離島・澎湖県で初めてとなるイチゴ園「秧米」が3日、オープンした。海に近い立地で潮風を浴びて育ち、甘みと酸味のバランスがよく仕上がっているという。
同県の陳光復(ちんこうふく)県長はオープンニングセレモニーで、澎湖は1年を通して風が強い他、潮風に塩分が含まれ、水源が限られるなどの農業制限を受けていると言及。こんな悪条件を克服しイチゴの栽培に成功できたのは得難いことだとあいさつした。

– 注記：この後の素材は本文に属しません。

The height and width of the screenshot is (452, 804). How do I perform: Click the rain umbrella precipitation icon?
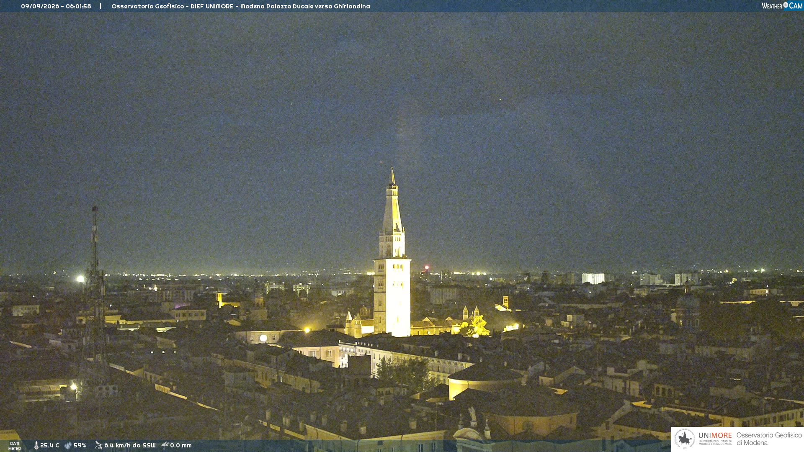pos(165,445)
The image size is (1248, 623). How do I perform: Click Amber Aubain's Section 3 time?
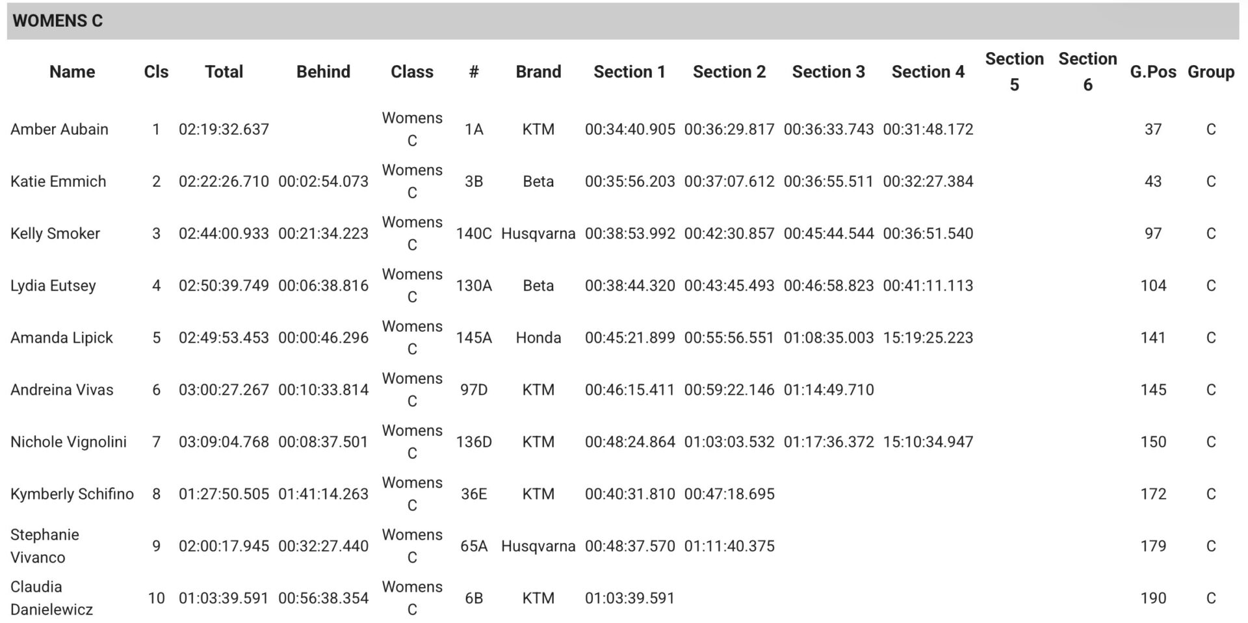(x=828, y=129)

秧米は敷地面積約1916平方メートル、約5000株のイチゴが植えられている。観光や教育、農業の特色を持てるよう、イチゴ狩りの他、園内解説や生態教育、DIY体験、スイーツ商品の開発などが行われる。イチゴ園の付加価値を高めようと、トマトなどの農作物も栽培する。

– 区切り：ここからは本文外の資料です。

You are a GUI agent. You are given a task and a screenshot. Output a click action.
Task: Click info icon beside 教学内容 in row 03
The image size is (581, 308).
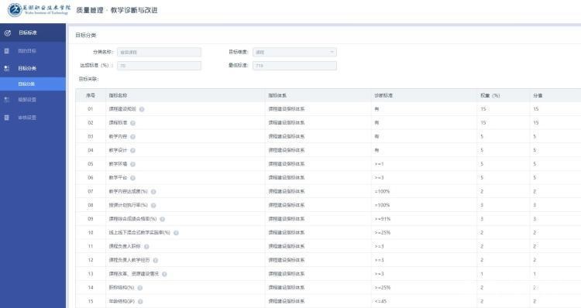(x=132, y=137)
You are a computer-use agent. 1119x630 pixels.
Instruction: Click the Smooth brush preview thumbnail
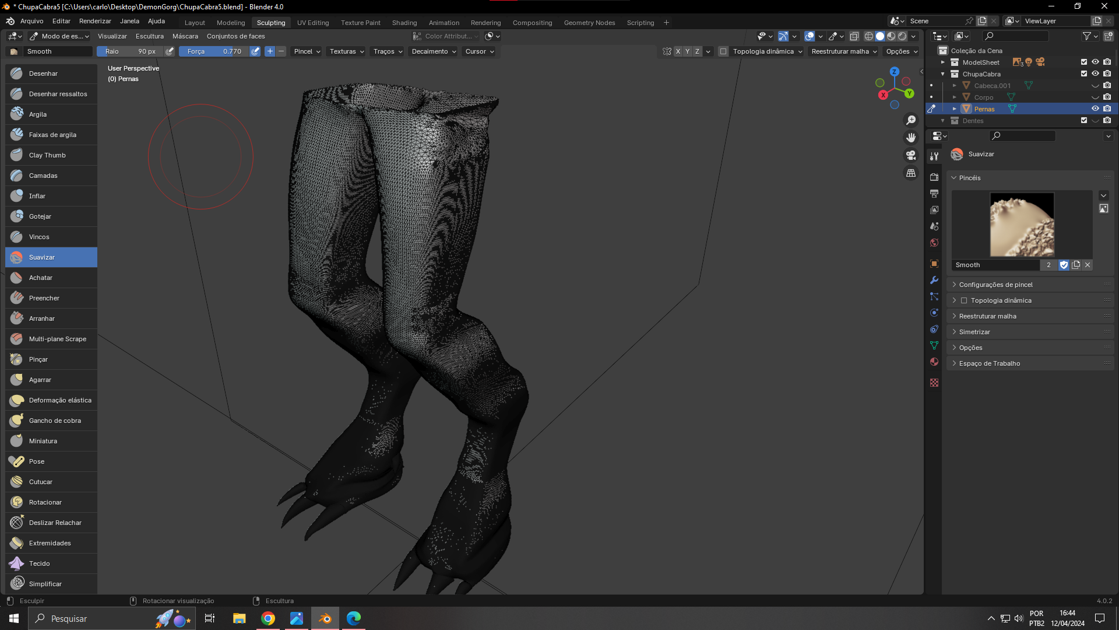[1022, 225]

オーナーの曽右鑫さんは東部・花蓮県の出身。澎湖で兵役に就き、除隊後、澎湖在住の女性と結婚し、地元で農業に携わることに決めた。同園が今後、食農教育と親子旅行を支え、ペットにもやさしいスペースになればと期待を寄せている。
入園には将来的に、インターネットでの事前予約が導入されるという。